**PASSAGE SHOWN:**
/---

DISPLAY "Input Phrase: " WS-INPUT-PHRASE.
PERFORM 100-PREPARE-STRING.
PERFORM 200-SPLIT-INTO-WORDS.
PERFORM 300-BUILD-ACRONYM.
PERFORM 400-DISPLAY-RESULT.
DISPLAY " ".
DISPLAY "Processing another example...".
MOVE "First-in, First-out" TO WS-INPUT-PHRASE.
DISPLAY "Input Phrase: " WS-INPUT-PHRASE.
PERFORM 100-PREPARE-STRING.
PERFORM 200-SPLIT-INTO-WORDS.
PERFORM 300-BUILD-ACRONYM.
PERFORM 400-DISPLAY-RESULT.
STOP RUN.
******************************************************************
* 100-PREPARE-STRING
* Cleans the input phrase by replacing hyphens with spaces,
* removing other punctuation, and converting to uppercase.
******************************************************************
100-PREPARE-STRING.
* Initialize working fields
MOVE SPACES TO WS-CLEANED-PHRASE.
MOVE WS-INPUT-PHRASE TO WS-CLEANED-PHRASE.
* Replace hyphens with spaces to treat them as word separators
INSPECT WS-CLEANED-PHRASE
REPLACING ALL "-" BY " ".
* Remove all other common punctuation by replacing with nothing.

\---

**DATASET EXTRACT:**

/---

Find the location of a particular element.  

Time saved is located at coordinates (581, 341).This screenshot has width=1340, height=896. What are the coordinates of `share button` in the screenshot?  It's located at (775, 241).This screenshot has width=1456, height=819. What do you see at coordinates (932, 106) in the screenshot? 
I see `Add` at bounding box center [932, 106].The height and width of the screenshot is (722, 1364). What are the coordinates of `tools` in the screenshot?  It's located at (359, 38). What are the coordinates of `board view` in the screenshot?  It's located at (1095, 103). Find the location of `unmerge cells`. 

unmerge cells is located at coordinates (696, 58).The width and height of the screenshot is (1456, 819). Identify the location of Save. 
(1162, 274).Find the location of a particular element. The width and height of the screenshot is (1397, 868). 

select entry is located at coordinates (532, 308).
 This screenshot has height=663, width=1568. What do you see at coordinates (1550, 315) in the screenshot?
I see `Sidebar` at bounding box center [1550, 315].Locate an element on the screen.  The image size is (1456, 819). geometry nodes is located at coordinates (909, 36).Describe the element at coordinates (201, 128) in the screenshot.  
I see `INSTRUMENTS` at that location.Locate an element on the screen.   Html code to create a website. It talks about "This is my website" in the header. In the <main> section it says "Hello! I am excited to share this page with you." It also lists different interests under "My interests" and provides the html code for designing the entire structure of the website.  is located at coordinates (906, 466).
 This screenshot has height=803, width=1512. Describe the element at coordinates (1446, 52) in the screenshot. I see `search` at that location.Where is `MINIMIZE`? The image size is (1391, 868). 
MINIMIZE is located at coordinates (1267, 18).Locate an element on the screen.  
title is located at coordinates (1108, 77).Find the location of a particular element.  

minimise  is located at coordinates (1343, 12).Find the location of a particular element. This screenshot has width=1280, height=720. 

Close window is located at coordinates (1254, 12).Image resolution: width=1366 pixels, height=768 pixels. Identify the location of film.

\---

**PROBLEM:**
Copy the part of the COBOL acronym code between "MOVE WS-INPUT-PHRASE TO" and "replacing with nothing.", inclusive. The records are separate material and have nothing to do with the COBOL acronym code.

**EXERCISE ANSWER:**
MOVE WS-INPUT-PHRASE TO WS-CLEANED-PHRASE.
* Replace hyphens with spaces to treat them as word separators
INSPECT WS-CLEANED-PHRASE
REPLACING ALL "-" BY " ".
* Remove all other common punctuation by replacing with nothing.